_SHORT EXERCISE_. In the pandas operations lecture, why does the code call np.random.seed(1) before building the data dictionary? Answer in one to three sentences.

# Operations

There are lots of operations with pandas that will be really useful to you, but don't fall into any distinct category. Let's show them here in this lecture:

In [None]:
import pandas as pd
import numpy as np
import string
import random

# Generating the random data
np.random.seed(1)  # For reproducibility
data = {
    "Integers": np.random.randint(1, 10, 10),
    "RandomStrings": [''.join(np.random.choice(list(string.ascii_letters), 3)) for _ in range(10)],
    "Hours": [f"{np.random.randint(0, 24)}:{str(np.random.randint(0, 60)).zfill(2)}" for _ in range(10)],
}

# Creating the DataFrame
df = pd.DataFrame(data)

df


### Info on Unique Values

In [None]:
df['Integers'].unique()

In [None]:
df['RandomStrings'].nunique()

In [None]:
df['Hours'].value_counts()

### Selecting Data

In [None]:
#Select from DataFrame using criteria from multiple columns
newdf = df[(df['Integers']>=2) & (df['RandomStrings']=="DoY")]

In [None]:
newdf

### Applying Functions

In [None]:
def times2(x):
    return x*2

In [None]:
df['Integers'].apply(times2)

In [None]:
df['RandomStrings'].apply(len)

In [None]:
df['Integers'].sum()

** Permanently Removing a Column**

In [None]:
del df['Hours']

In [None]:
df

** Get column and index names: **

In [None]:
df.columns

In [None]:
df.index

** Sorting and Ordering a DataFrame:**

In [None]:
df

In [None]:
df.sort_values(by='RandomStrings') #inplace=False by default

** Find Null Values or Check for Null Values**

In [None]:
df.isnull()

_PROVIDED DATA_.
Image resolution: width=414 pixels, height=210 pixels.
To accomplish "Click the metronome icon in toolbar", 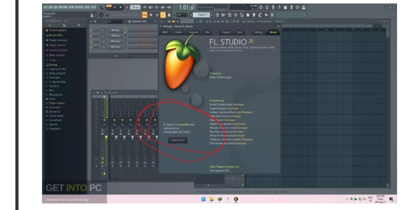I will [x=145, y=7].

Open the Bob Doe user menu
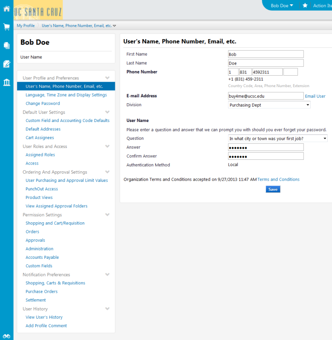click(282, 6)
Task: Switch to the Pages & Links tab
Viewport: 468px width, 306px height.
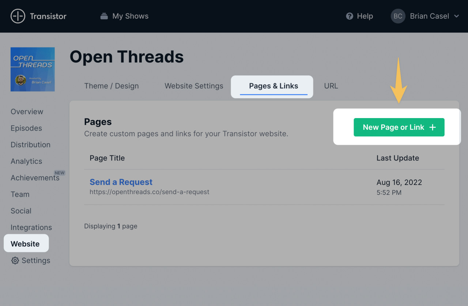Action: (273, 86)
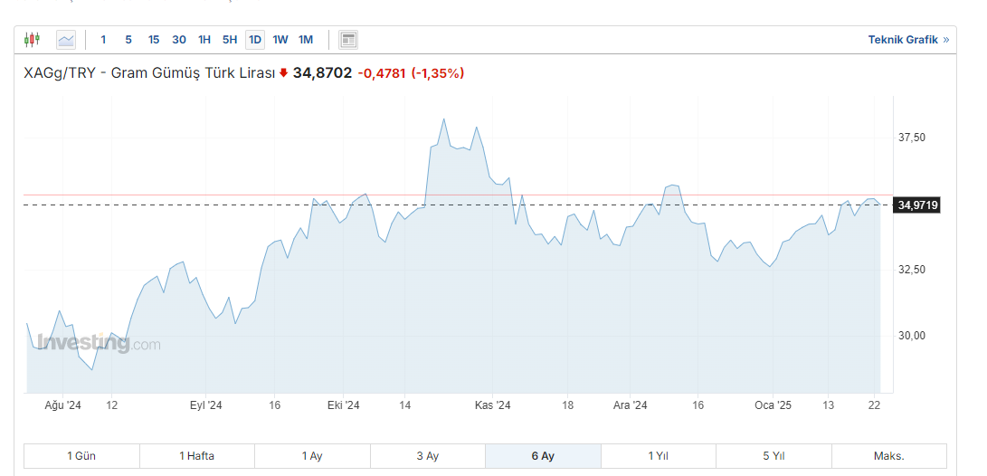
Task: Switch to the 1M monthly interval
Action: 306,40
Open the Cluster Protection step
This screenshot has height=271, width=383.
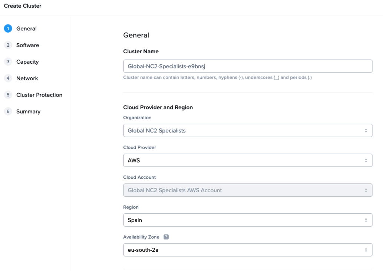(39, 95)
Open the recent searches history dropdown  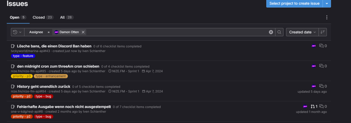(x=17, y=32)
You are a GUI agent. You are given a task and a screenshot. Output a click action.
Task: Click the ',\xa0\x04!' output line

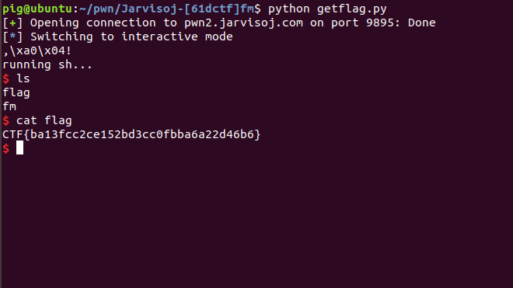coord(37,50)
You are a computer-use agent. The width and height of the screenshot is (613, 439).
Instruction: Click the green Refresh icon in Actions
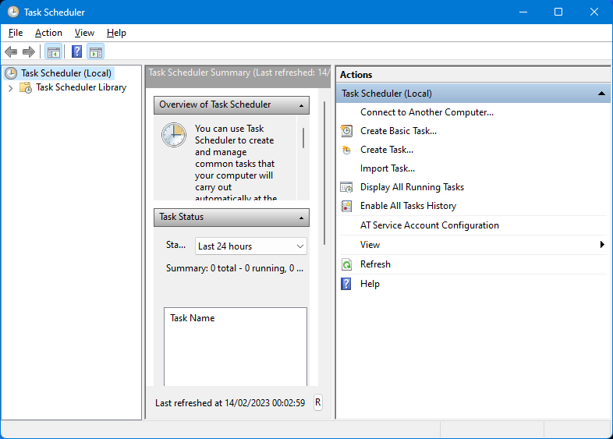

_RESULT BELOW_. The seed is set for reproducibility. Fixing it at 1 means the random integers, strings, and hours are generated the same way on every run.